En el cuarto capítulo, “Chisme”, a partir de la noción de chismorreo de Yuval Noah Harari, el autor destaca la importancia de esta práctica para la supervivencia humana, ya que se trata de la “goma social” que mantiene unidos a los grupos. Inspirándose en Gluckman y Goffman, el autor problematiza el chisme de los programas de farándula como un sistema de vigilancia social, donde la vergüenza es la moneda social que se paga por ser transgresor. En ese sentido, el chisme contemporáneo se centra en desenmascarar a las celebridades, en tanto el temor al qué dirán se convierte en el miedo a ser expuesto. Además, las celebridades acumulan reconocimiento social al salir del sofocante anonimato cotidiano de las sociedades modernas. Así, el reconocimiento social es visto como un bien escaso que genera sospecha y envidia. De ahí que se busque contrarrestarla con frases como “Tu envidia es mi progreso”.

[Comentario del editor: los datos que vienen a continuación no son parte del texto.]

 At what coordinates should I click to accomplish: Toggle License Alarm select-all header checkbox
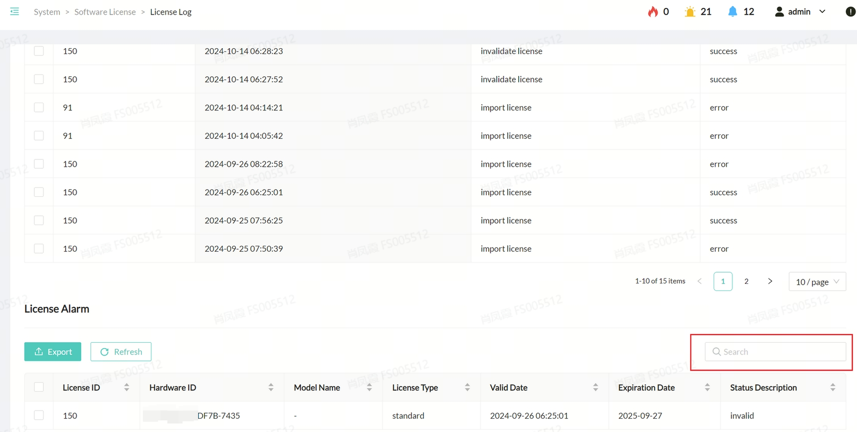[x=39, y=387]
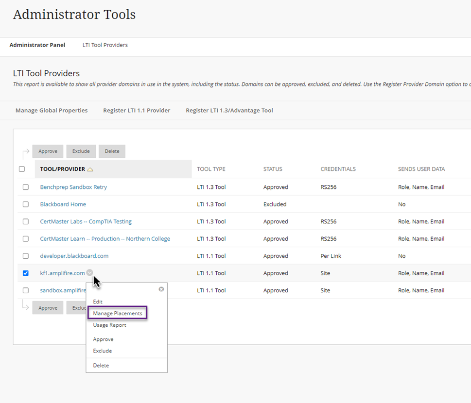Select Delete in the context menu
Viewport: 471px width, 403px height.
point(101,365)
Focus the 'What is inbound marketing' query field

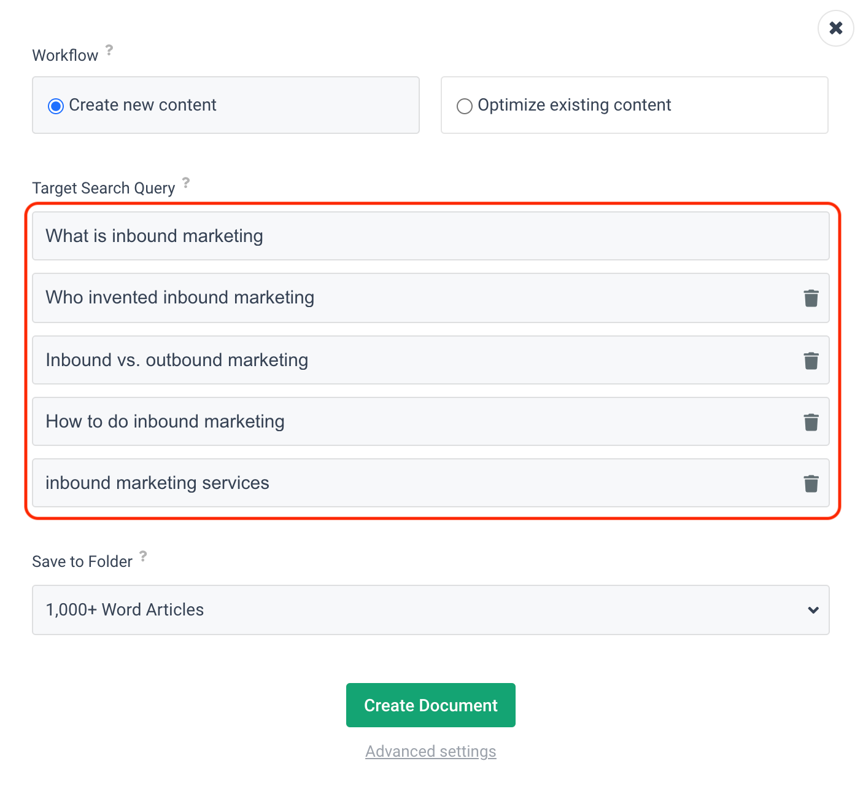(430, 236)
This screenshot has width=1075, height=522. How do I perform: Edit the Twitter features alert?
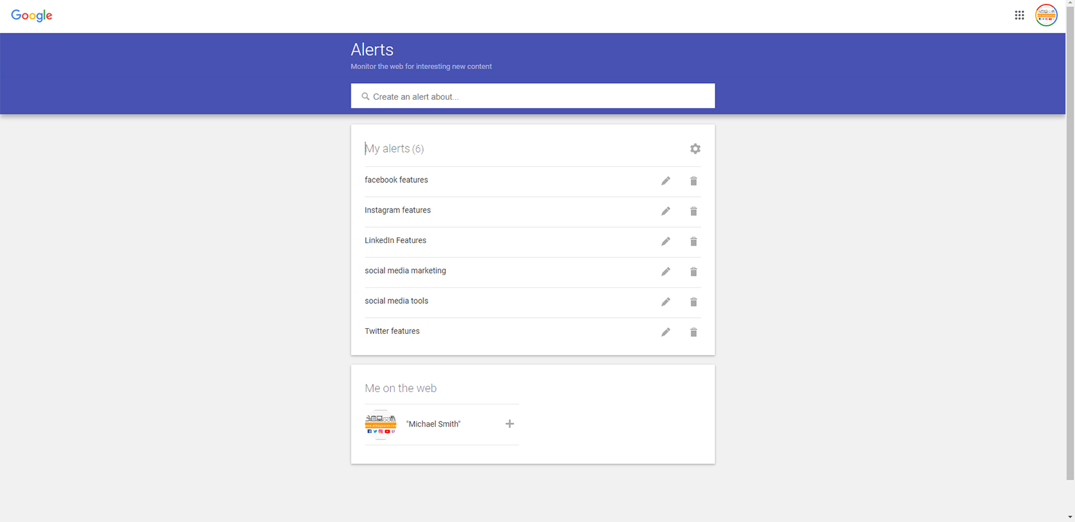(665, 332)
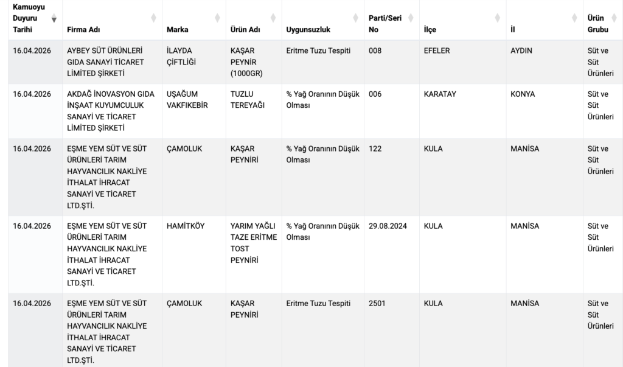
Task: Select the HAMİTKÖY brand cell
Action: tap(186, 226)
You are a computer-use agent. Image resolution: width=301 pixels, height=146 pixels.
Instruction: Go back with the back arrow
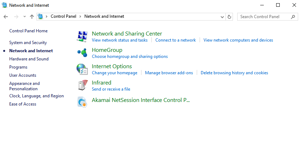(x=6, y=17)
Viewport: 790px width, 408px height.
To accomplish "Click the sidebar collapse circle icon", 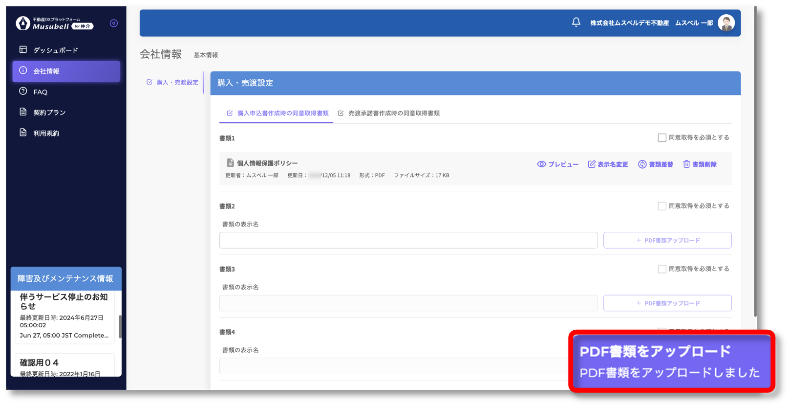I will [114, 23].
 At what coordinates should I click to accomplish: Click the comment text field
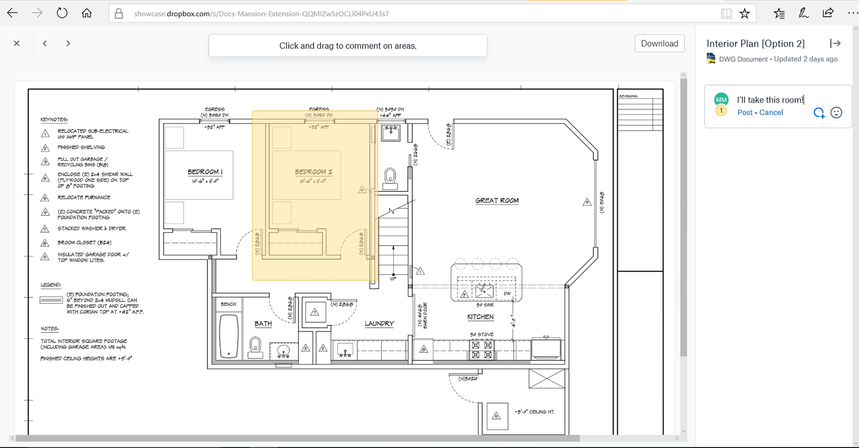click(x=770, y=100)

En el último capítulo, “Género”, el autor afirma que la cultura popular ha servido para reforzar roles de género conservadores que, de acuerdo con el autor, tienen raíces en una herencia colonial que impuso la vigilancia del cuerpo femenino, tradicionalmente asociado al honor, la virginidad y la maternidad. En contraste, la masculinidad se construye desde el plano natural (fuerza/sexo), doméstico (proveedor/padre) y público (poder/éxito). Sin embargo, la cultura popular peruana no está exenta de la influencia de fenómenos globales, como la ola coreana (hallyu), en la cual se desafía el paradigma del macho alfa para proponer masculinidades más sensibles y afectivas sin perder su lugar hegemónico.
De esta manera, el libro constituye un aporte significativo al campo de estudio de la cultura popular desde tres perspectivas. En primer lugar, su lectura del humor/melodrama/chisme como performance enlaza los medios que producen estos discursos y la vida diaria de las personas que los consumen y negocian con ellos. Frente a una concepción de estos discursos como influencias unidireccionales, el libro demuestra que se trata de géneros que no son consumidos de forma pasiva, y más bien circulan horizontalmente y son reapropiados por sus consumidores. En segundo lugar, la genealogía que va del folletín y la radionovela a los memes y la farándula constituye un hallazgo lúcido en cuanto a la continuidad de forma serial y economías afectivas. En ellas, el libro se desenvuelve con gran solvencia. Finalmente, esta obra no idealiza la cultura popular, sino que critica su núcleo conservador sedimentado en el racismo, el machismo y la homofobia, a la vez que muestra la posibilidad de agencia de públicos que negocian significados.
Una ausencia del libro se desprende de uno de sus méritos. Cuando el autor traza la paradoja de la transgresión conservadora, es decir, que la cultura popular puede transgredir y reproducir simultáneamente jerarquías y roles de género, hace falta precisar las condiciones socioinstitucionales que transforman la transgresión en un cambio duradero. En ese sentido, frente a la resistencia cultural al cambio, en otras palabras, la visión dual y rígida del mundo, se echa de menos un diagnóstico más sistémico de la transgresión que vaya más allá del caso por caso.
A modo de síntesis, Feliz seré es un análisis lúcido para el estudio de una ciudad desigual como Lima en la cual los afectos, reputaciones y expectativas son organizados a través del humor, el melodrama y el chisme. En un país de integración estatal incompleta, estos discursos funcionan como una infraestructura afectiva y moral que enseña a convivir en un medio adverso. Su claridad y su sensibilidad etnográfica dejan espacio al reto político y cultural de desmontar las estructuras conservadoras que aún ordenan el mundo.